O papel da telemedicina e da tecnologia - dispositivos médicos - durante e pós-Covid-19


A “Grande Quarentena” tem acelerado mudanças importantes em nossa sociedade. Primeiro, destaco a virtualização de diversas atividades em um prazo bem curto e em grande escala. Segundo, nota-se o aumento da preocupação dos pacientes em relação ao risco de infecções em ambientes hospitalares. Terceiro, a agilidade necessária em tempos de crise resultou, por exemplo, na rápida regulamentação pelo Ministério da Saúde da telemedicina durante o período da pandemia. Finalmente, a sociedade despertou para a fragilidade de seu sistema de saúde e da grande dependência da economia para seu adequado funcionamento.

 

A combinação destas mudanças irá proporcionar um grande avanço no virtual care (cuidado virtual) no Brasil, incluindo a telemedicina e monitoramento remoto de pacientes. O “novo normal” contará também com a evolução do business as usual (negócio como de costume) para health as never (saúde como nunca). 

 

Importante reconhecer que outro impulso importante irá ocorrer com a democratização da tecnologia 5G, que será até 100 vezes mais rápida que a tecnologia atual, suportando milhões de dispositivos conectados por metro e com transmissão de dados virtualmente instantânea. O leilão para a tecnologia 5G no Brasil deverá ocorrer em 2021

 

Além disto, a adoção em massa de wearables (ou “tecnologia vestível”), que já atinge 21% dos americanos, segundo pesquisa recente do Pew Research Center, permitirá monitoramento contínuo de batimento e pressão cardíaca, oxigenação do sangue, nível de glicose, qualidade de sono e nível de atividade física.

 

Neste momento de distanciamento social, profissionais de saúde têm aprendido a estabelecer a conexão médico-paciente de formal virtual. Conforme artigo publicado recentemente no The New York Times, a telemedicina pode resultar em diagnósticos e tratamentos mais rápidos, aumentar a eficiência do atendimento e reduzir o estresse do paciente. Entre as vantagens, estão a redução de longos tempo de espera para atendimento, menor custo e praticidade do atendimento virtual, importante também para pacientes idosos com dificuldade de sair de casa.

 

O entendimento do escopo ao qual se aplica cuidado virtual é outro que pode ser ampliado.

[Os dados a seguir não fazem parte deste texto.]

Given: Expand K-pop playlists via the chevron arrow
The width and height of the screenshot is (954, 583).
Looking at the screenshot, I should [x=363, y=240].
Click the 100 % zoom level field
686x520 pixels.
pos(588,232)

A visão predominante antes da Covid-19 engloba o uso de telemedicina para orientações em casos de baixa complexidade e seguido de uma primeira consulta presencial. Com os aprendizados ocorridos durante este período, a compreensão sobre o potencial da telemedicina poderá ir além do atual, em especial sobre sua aplicação em regiões remotas em que a alternativa de atendimento presencial é muito limitada. 

 

As questões relacionadas a cybersecurity e privacidade também têm tido bastante destaque durante a pandemia. Penso ter ficado bem mais claro a todos sobre a importância de fazer uma seleção adequada das ferramentas de telemedicina, buscando aquelas de fontes confiáveis e que cumpram requisitos legais de privacidade e garantam a verificação de identidade e a integridade e proteção dos dados.

 

Finalmente, o avanço tecnológico, em particular aquele relacionado à área de mobile health, tem permitido cada vez mais a desospitalização. Esta tendência reduz custos e evita infecções hospitalares, e, ao mesmo tempo, proporciona aos pacientes um ambiente de menor estresse e maior conforto para enfrentar sua doença. O Centro Médico da Universidade de Pittsburgh, por exemplo, tem um programa para monitorar remotamente o peso, a pressão sanguínea, os batimentos cardíacos e o nível de oxigênio no sangue de pacientes crônicos. Desta forma, diante de qualquer alteração significativa, uma enfermeira entra em contato telefônico para manter a doença sob controle e evitar hospitalizações. Para tratamento de casos agudos, o Hospital at Home (HaH) – ou Hospital em Casa – do Johns Hopkins tem sido uma referência, com os pacientes sendo admitidos em sua própria casa e cuidados por meio de telemedicina e sistemas avançados de monitoramento, ao mesmo tempo em que recebem visitas diárias de médicos e demais profissionais de saúde. Acreditamos que o novo normal deverá contemplar também a adoção de programas como estes por diversos hospitais pelo Brasil.

 

Enfim, os impactos da pandemia com a COVID-19 irão acelerar tendências como desospitalização, adoção da telemedicina e cuidado virtual, fazendo com que a distância física seja uma variável de menor relevância à medida em que o mundo virtual vá se integrando, colaborando, se colocando em lado a lado com nosso mundo físico.